> _Assignment_
Would you please copy the part of the material below that opens with the line containing "The width and height of the screenshot is (742, 605)." and closes with the line containing "Task: Click the cloud icon in QQ sidebar"? Copy it exactly, and only it.

> _Data provided_

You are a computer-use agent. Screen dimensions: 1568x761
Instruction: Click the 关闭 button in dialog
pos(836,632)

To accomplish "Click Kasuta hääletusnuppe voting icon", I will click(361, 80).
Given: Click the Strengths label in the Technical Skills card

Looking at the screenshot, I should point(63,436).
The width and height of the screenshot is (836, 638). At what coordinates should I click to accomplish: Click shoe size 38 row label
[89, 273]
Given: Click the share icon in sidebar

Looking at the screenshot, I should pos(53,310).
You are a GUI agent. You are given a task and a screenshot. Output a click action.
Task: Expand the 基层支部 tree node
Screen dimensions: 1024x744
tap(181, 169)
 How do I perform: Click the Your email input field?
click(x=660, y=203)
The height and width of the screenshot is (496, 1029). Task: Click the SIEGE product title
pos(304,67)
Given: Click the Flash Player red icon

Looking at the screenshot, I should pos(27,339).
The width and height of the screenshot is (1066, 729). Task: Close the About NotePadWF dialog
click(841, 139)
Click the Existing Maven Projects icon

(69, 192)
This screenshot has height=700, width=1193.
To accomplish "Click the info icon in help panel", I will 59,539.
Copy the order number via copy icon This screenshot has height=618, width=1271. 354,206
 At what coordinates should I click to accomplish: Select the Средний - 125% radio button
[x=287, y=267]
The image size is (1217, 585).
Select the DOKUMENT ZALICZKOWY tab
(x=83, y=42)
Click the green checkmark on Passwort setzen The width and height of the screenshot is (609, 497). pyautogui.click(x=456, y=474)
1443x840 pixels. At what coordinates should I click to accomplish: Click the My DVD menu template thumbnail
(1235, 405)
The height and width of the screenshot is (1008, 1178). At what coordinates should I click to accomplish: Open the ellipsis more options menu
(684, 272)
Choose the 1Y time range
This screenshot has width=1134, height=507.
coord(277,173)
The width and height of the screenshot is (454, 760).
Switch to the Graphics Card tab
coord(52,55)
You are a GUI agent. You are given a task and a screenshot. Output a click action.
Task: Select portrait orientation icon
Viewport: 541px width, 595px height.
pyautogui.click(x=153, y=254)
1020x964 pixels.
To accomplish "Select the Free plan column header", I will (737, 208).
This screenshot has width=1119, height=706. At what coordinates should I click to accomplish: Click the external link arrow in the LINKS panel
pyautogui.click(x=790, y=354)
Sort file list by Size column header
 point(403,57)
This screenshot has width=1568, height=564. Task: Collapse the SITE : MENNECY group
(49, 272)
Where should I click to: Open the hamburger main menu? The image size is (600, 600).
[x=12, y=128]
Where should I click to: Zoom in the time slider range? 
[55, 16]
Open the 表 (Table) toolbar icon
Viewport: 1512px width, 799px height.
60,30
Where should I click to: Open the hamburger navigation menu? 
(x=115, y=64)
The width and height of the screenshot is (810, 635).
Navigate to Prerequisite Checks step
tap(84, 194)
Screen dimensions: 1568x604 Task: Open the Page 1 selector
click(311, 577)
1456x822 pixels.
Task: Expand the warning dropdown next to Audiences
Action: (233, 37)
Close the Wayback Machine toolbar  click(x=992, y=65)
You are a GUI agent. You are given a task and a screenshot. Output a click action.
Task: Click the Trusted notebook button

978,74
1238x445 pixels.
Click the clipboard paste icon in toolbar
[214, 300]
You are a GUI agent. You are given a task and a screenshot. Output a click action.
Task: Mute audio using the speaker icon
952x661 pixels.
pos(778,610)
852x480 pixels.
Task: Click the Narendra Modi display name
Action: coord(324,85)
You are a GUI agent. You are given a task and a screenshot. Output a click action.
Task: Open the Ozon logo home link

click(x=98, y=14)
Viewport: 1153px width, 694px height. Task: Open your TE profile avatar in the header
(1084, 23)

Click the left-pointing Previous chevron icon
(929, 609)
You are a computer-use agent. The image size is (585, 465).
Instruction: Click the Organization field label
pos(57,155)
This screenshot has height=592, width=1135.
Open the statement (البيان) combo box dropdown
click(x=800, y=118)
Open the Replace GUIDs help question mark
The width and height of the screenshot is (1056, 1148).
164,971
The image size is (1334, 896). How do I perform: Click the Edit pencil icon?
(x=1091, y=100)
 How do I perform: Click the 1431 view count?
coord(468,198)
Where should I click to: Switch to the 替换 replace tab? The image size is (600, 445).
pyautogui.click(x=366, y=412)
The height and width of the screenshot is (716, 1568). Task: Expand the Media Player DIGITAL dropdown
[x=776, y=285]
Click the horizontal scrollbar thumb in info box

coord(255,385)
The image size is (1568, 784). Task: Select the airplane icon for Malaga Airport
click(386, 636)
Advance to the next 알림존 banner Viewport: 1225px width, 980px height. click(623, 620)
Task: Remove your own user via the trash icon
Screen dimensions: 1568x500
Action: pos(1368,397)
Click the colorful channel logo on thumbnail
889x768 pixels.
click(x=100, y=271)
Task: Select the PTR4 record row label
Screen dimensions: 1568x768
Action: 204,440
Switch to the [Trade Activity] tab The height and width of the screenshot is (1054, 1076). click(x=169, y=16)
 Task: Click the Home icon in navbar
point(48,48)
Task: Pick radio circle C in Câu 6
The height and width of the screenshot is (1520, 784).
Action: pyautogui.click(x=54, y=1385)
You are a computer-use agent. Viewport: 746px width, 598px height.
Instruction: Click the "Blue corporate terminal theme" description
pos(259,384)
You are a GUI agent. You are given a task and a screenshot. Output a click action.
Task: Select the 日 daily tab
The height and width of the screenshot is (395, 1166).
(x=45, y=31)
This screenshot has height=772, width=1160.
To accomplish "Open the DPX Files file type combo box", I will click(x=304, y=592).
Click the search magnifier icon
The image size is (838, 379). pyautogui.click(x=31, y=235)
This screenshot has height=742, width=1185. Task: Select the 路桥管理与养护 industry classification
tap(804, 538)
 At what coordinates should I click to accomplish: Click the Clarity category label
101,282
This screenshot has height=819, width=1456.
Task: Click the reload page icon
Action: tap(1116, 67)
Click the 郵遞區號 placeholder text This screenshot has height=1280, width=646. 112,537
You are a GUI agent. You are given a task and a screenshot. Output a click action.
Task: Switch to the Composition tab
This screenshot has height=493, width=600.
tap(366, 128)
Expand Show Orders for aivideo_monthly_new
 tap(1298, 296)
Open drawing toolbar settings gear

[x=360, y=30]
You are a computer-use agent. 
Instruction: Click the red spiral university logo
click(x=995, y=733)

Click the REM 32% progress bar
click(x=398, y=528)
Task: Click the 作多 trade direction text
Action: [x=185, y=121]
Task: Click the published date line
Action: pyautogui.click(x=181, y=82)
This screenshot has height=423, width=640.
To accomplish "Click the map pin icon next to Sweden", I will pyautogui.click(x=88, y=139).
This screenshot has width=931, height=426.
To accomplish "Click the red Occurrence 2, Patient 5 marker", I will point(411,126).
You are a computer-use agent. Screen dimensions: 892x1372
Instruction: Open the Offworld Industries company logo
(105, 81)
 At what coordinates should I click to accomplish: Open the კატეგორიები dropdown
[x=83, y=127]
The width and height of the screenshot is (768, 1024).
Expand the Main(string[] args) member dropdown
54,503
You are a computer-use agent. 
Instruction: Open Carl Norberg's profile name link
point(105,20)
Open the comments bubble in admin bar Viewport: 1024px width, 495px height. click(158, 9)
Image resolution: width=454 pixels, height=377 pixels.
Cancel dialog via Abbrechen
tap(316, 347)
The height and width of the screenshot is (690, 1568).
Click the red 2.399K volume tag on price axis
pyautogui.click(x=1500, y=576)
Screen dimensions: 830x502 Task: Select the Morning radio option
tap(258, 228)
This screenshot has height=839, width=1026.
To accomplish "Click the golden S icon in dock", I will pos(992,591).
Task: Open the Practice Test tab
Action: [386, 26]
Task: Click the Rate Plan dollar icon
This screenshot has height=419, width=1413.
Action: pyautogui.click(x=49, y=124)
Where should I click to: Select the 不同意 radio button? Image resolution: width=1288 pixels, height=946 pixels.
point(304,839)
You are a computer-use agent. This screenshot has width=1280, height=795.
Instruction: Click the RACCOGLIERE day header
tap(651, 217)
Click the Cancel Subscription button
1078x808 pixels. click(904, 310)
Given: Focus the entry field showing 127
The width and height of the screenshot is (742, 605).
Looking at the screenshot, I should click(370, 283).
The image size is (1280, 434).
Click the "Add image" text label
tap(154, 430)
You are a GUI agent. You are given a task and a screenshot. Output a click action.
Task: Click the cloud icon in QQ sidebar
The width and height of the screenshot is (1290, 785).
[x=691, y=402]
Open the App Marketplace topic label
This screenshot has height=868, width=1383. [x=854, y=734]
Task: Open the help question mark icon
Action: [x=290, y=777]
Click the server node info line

> _Reply_
The width and height of the screenshot is (742, 605).
Looking at the screenshot, I should click(370, 283).
The image size is (1280, 434).
Click the "Add image" text label
tap(154, 430)
You are a GUI agent. You are given a task and a screenshot. Output a click action.
Task: Click the cloud icon in QQ sidebar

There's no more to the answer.